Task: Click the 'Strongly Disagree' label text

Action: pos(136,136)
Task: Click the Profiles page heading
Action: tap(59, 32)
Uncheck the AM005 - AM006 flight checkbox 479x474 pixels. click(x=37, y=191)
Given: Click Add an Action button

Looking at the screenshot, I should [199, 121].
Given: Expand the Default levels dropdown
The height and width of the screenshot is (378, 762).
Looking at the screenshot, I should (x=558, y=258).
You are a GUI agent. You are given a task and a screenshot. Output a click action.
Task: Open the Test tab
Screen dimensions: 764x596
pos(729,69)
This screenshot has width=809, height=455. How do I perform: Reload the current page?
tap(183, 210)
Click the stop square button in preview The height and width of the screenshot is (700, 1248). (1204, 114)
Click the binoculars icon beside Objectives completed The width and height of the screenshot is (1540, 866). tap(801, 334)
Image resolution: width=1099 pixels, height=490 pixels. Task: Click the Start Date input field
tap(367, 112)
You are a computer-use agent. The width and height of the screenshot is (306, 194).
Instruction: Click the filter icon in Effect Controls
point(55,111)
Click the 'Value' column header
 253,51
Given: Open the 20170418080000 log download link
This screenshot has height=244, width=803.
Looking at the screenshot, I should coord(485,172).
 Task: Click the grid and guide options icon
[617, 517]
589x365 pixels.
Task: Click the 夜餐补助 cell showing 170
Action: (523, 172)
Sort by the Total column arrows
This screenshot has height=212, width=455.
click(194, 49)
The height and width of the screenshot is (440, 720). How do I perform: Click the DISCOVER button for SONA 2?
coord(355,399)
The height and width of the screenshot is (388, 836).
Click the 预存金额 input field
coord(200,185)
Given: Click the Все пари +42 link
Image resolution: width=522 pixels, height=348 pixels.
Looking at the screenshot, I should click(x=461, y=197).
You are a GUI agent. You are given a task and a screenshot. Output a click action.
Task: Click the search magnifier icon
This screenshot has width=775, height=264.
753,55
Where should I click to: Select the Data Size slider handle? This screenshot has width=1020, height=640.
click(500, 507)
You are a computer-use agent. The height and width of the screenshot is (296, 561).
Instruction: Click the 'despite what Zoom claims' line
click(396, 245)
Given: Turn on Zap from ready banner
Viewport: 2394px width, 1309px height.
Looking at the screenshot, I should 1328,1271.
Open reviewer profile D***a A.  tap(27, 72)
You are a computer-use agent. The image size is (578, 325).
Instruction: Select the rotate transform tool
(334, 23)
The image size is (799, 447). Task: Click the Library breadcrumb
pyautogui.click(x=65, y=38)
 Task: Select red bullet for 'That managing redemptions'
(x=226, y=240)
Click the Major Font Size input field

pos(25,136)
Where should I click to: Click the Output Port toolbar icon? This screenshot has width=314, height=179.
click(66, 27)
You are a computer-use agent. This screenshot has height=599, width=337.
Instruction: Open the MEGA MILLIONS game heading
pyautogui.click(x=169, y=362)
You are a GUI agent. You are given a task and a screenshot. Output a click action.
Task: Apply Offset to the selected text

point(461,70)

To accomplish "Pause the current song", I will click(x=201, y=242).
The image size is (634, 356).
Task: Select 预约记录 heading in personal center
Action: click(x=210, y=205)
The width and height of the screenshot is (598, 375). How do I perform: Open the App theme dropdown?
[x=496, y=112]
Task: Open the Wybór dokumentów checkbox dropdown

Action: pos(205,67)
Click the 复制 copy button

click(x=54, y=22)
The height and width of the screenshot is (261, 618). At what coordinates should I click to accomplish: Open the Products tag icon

##############################

• [What to do]: In the entries above, find each line with the word "agent" and show it.

• [Answer area]:
You are a GUI agent. You are given a task and a screenshot. Output a click action.
You are a computer-use agent. The width and height of the screenshot is (306, 194).
You are a GUI agent. You are given a task and a screenshot. Output a click action.
You are a computer-use agent. The height and width of the screenshot is (296, 561).
You are a computer-use agent. The image size is (578, 325).
You are a computer-use agent. This screenshot has height=599, width=337.
You are a GUI agent. You are given a task and a screenshot. Output a click action.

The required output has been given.